And I'm crabbing about this because _I am easily susceptible to Anarchists
Cookbooks_. I have had to implement X tech before, and googled for "How do I
X", and some blog post came up saying "For X, Use Y". I'm too lazy to read 5
books on the general concept, so I just dive in and immediately download Y and
run through the quick-start guide. After spending a while getting it going and
getting past the "quick start", I wonder, "Ok, where's the long-start? What's
next?" And that doesn't exist. And later, after a lot of digging, it turns out
Y actually really sucks. But the blog post didn't go into that. I wasted my
time (my own fault) because I read a short blog post.

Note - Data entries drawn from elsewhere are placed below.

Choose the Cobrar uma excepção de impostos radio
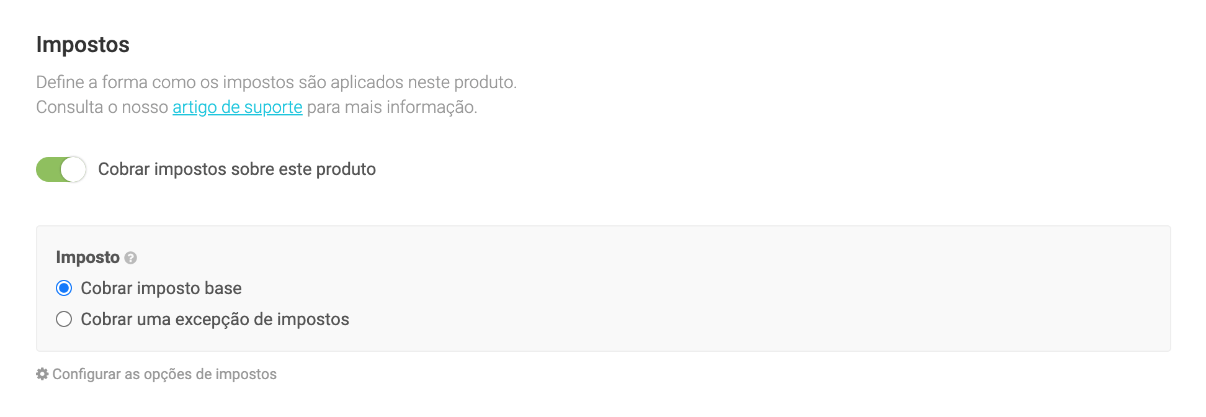 [x=64, y=319]
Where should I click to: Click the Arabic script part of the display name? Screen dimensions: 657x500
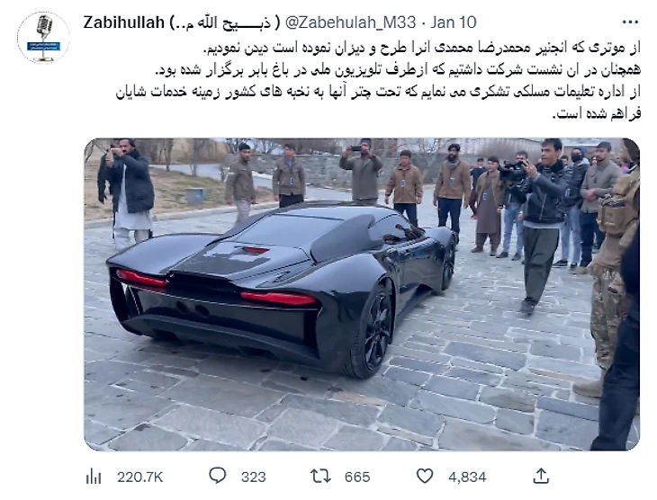click(x=225, y=22)
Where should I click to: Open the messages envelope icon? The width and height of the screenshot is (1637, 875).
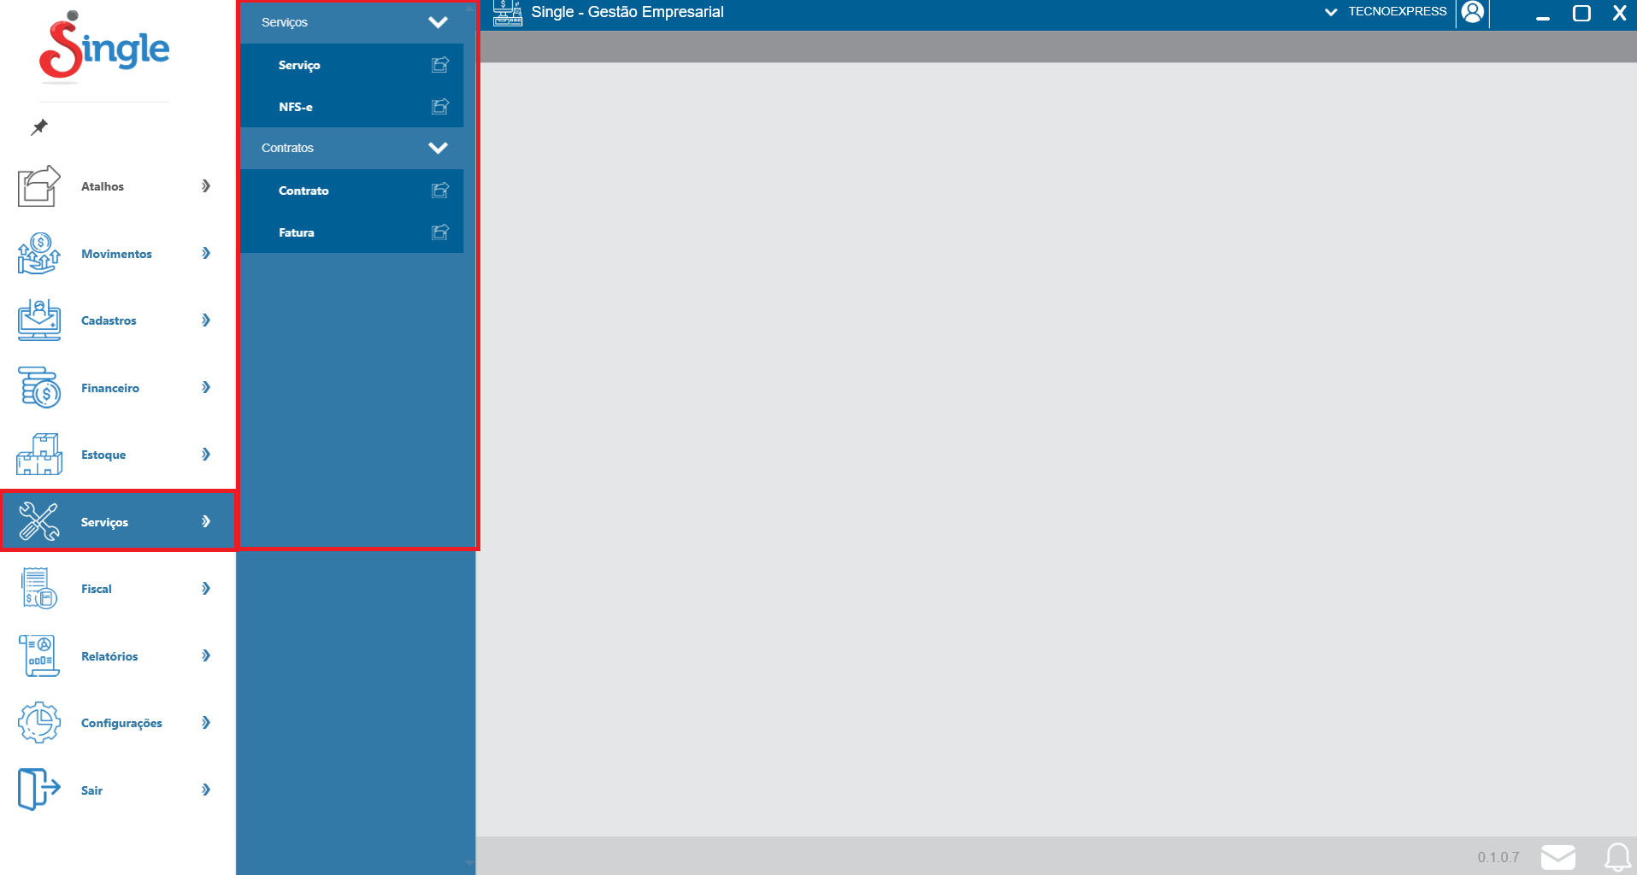coord(1558,857)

A lot of people live by _Infrastructure as Code_ , and so they will reach for
literally anything which has that phrase in its description. But you don't
need it to throw together an MVP, and a lot of the IaC "solutions" out there
are annoying pieces of crap. I guarantee you that if you pick any of them up,
you are in for months of occasionally painful edge cases where the answer to
your problem is _" You just weren't using it the right way."_

In reality, if you want to be DevOps (yes, I'm using DevOps as an adjective,
ugh) you should probably develop your entire development and deployment
workflows by hand, and only when you've accomplished all of the basic
requirements of a production service by hand (bootstrapping, configuration,
provisioning, testing, deployment, security, metrics, logging, alerts,
backup/restore, networking, scalability, load testing, continuous integration,
immutable infrastructure & deployments, version-controlled configuration,
documentation, etc), _then_ you can start automating it all. If you've done
all of these things before, automating it all from the start may be a breeze.
If you haven't, you may spend a ton of time on automation, only later to learn
that the above need to be changed, requiring rework of the automation.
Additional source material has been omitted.